Ovarian Cancer Research Symposium: Heterogeneity of Cancer-Associated Fibroblasts
Posted: Thursday, October 4, 2018
In high-grade serous ovarian cancer, cancer-associated fibroblasts may play a role in the promotion of cancer cell proliferation and invasion, as well as mediation of chemotherapy resistance. Researchers have now identified two patient subgroups based on their cancer-associated fibroblast gene signatures: one with a high expression of fibroblast activation protein (FAP-H) and one with a low expression (FAP-L). Unlike the FAP-L subtype, which is often “outcompeted” in vitro by the other phenotype, FAP-H aggressively promotes proliferation, invasion, and therapy resistance of cancer cells.
“Our discovery of [cancer-associated fibroblast] heterogeneity in [high-grade serous ovarian cancer] highlights the need to personalize patient treatment with respect to both cancer and stromal phenotypes,” stated Laurie E. Ailles, PhD, of the University Health Network, Toronto, Canada, and colleagues. Their study was presented at the 2018 Ovarian Cancer Research Symposium in Seattle, which was hosted by The Rivkin Center for Ovarian Cancer and the American Association for Cancer Research.

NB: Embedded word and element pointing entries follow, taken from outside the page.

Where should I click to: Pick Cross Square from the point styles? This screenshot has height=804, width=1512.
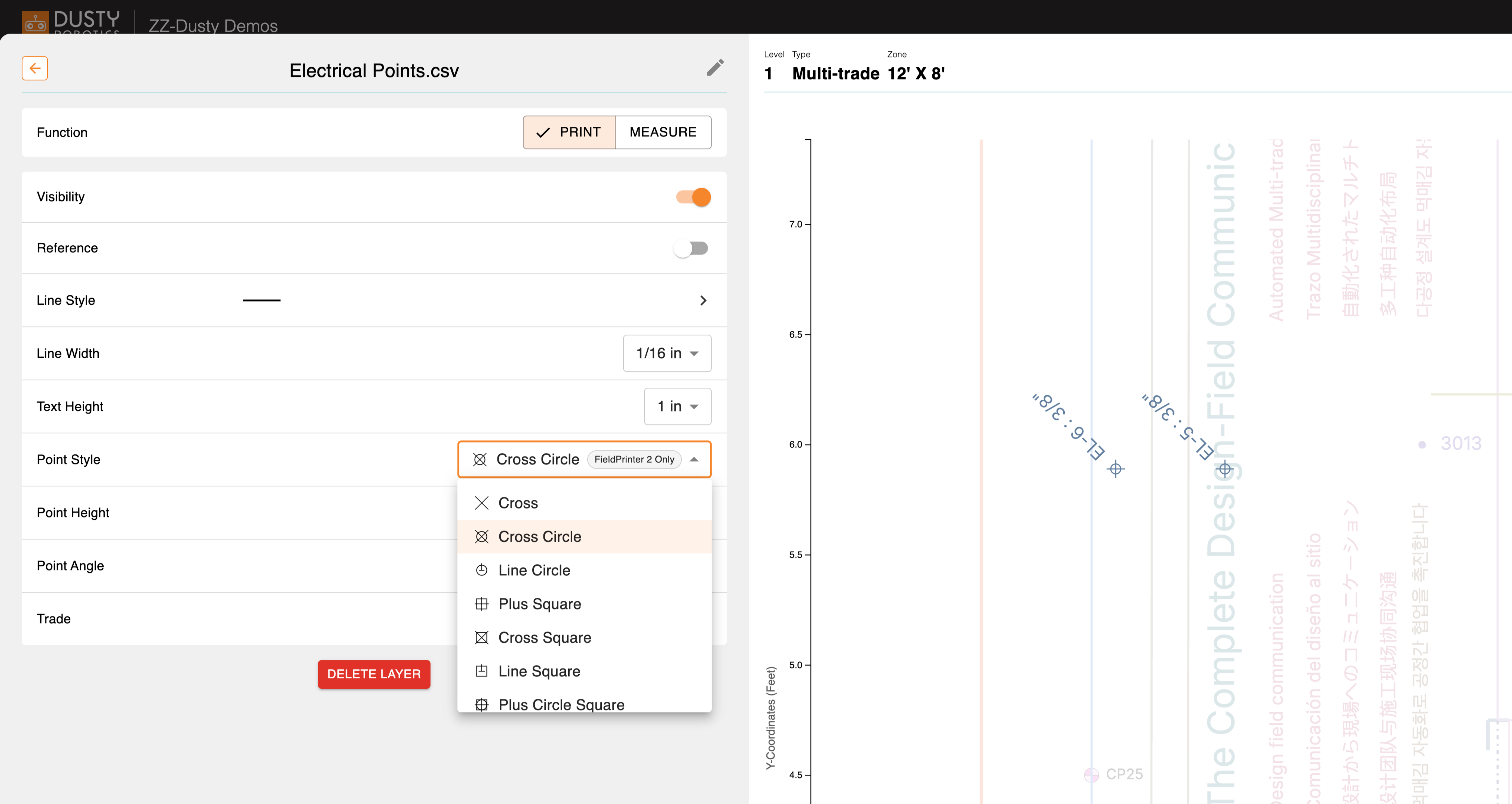click(x=544, y=637)
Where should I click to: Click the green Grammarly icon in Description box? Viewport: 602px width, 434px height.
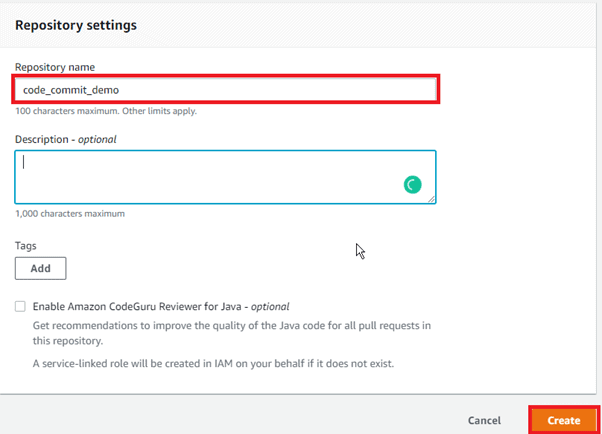coord(412,184)
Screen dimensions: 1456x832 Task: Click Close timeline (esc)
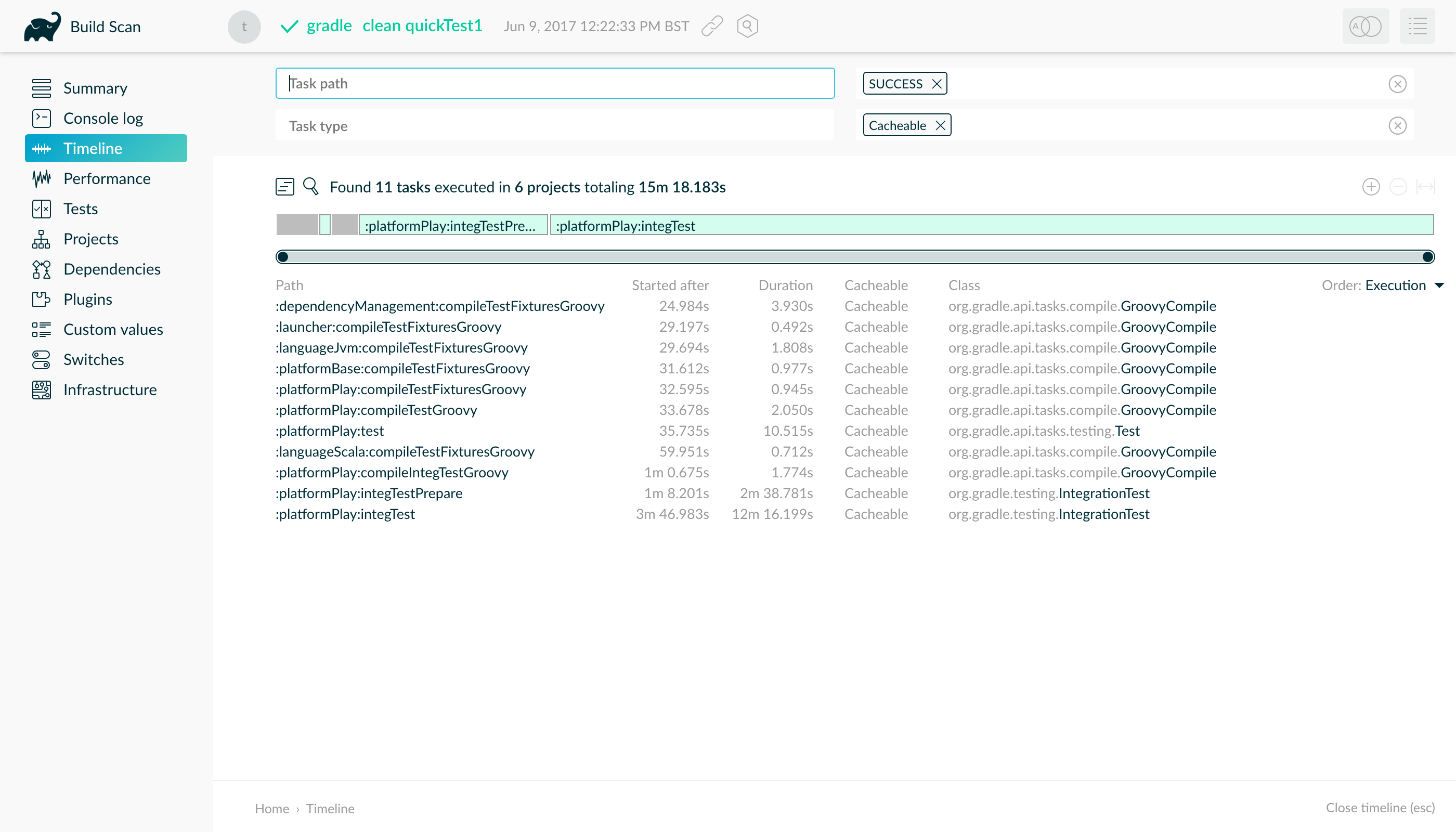tap(1380, 808)
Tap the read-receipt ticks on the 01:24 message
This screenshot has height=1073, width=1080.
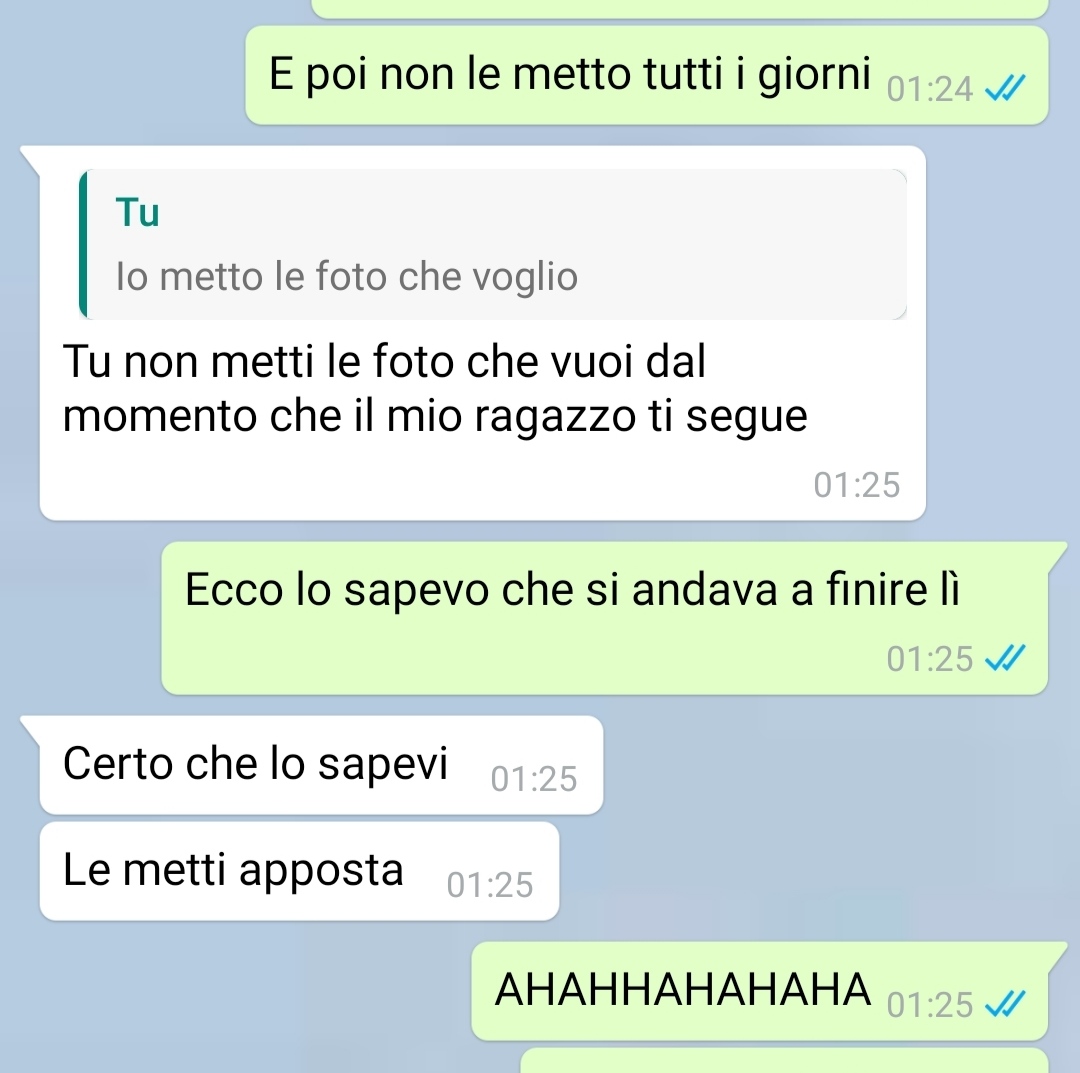(x=1005, y=88)
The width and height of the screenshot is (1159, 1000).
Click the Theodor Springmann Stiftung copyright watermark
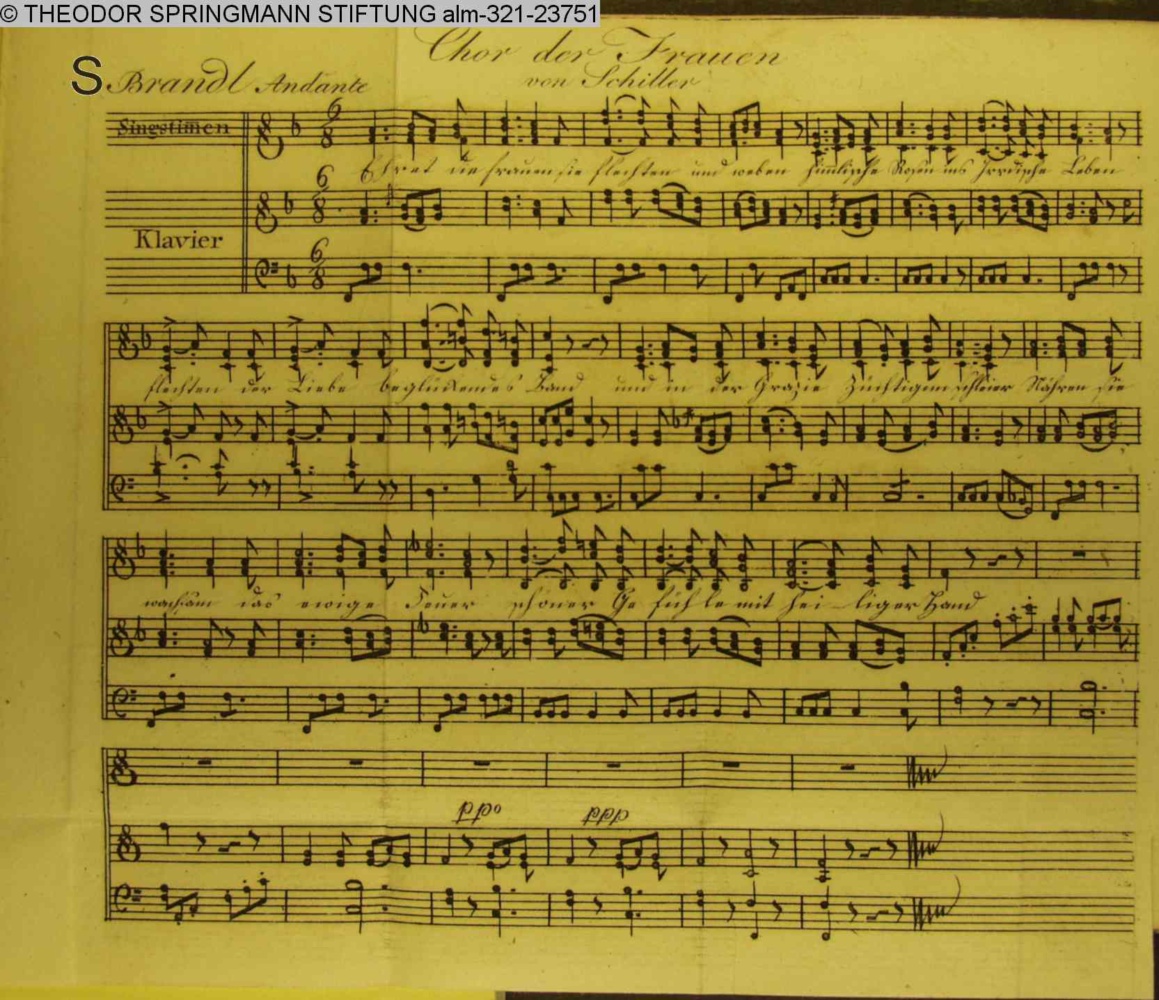(x=300, y=13)
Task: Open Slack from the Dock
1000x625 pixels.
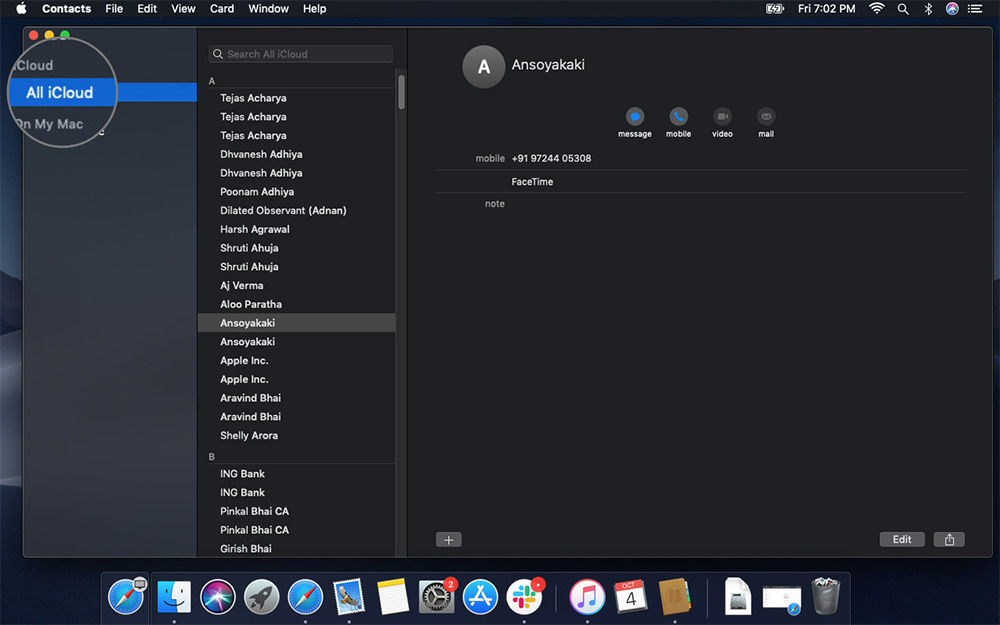Action: tap(526, 596)
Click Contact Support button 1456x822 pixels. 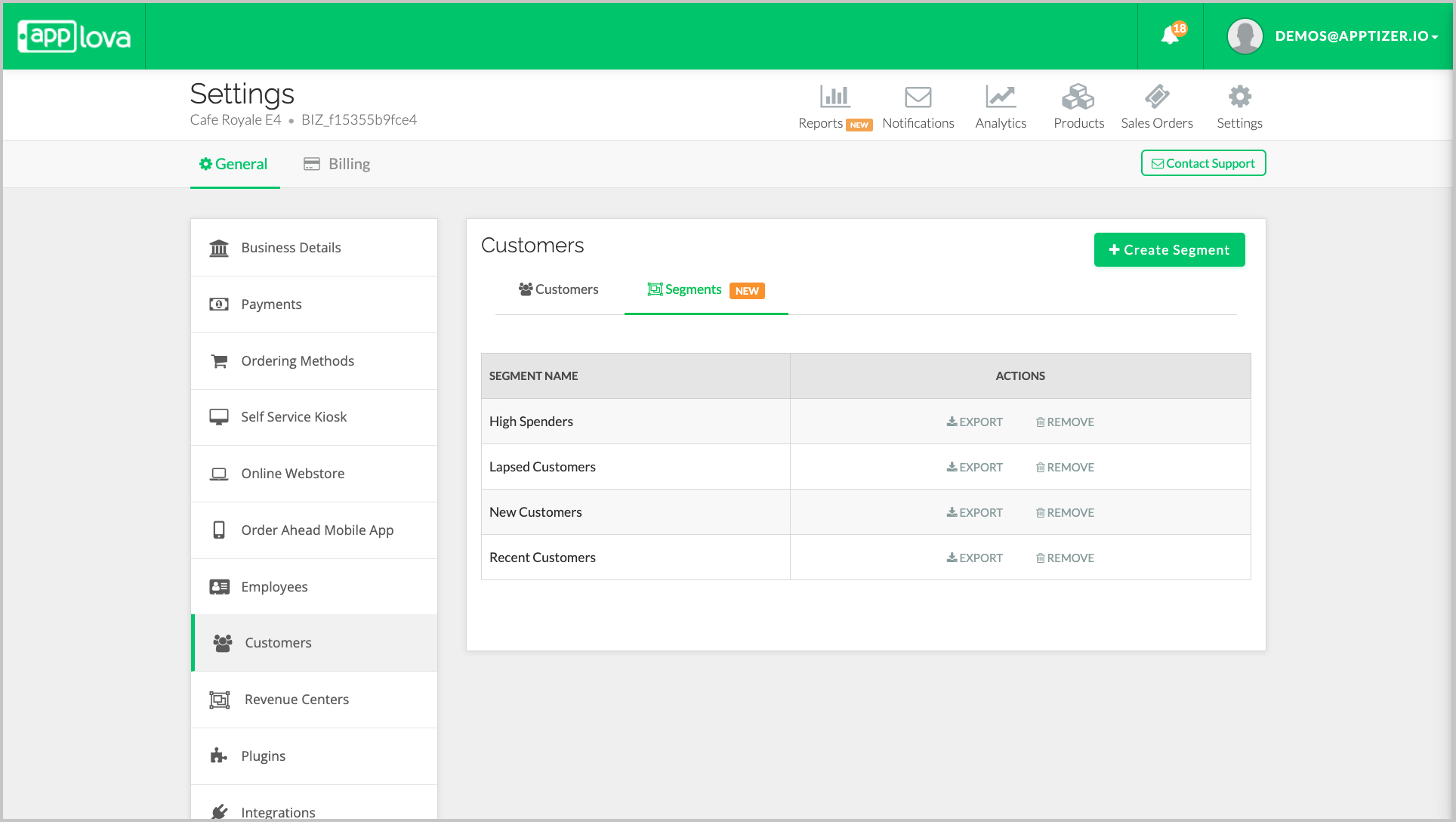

Dr. Ailles and her team stratified patients from The Cancer Genome Atlas (TCGA) and their own institute into the two subtypes. The FAP-H phenotype was associated with significantly shorter disease-free and overall survival in both cohorts. They also identified a transcriptional repressor, TCF21, as a transcription factor specific to FAP-L. The ability of FAP-H cancer-associated fibroblasts to promote cancer cell invasion and tumor growth was partially reversed when TCF21 was overexpressed.
“FAP-H patients may benefit from inhibition of cancer-stroma interactions or from epigenetic modulators that reprogram cancer-promoting FAP-H [cancer-associated fibroblasts] into the non-supportive FAP-L state,” concluded the investigators.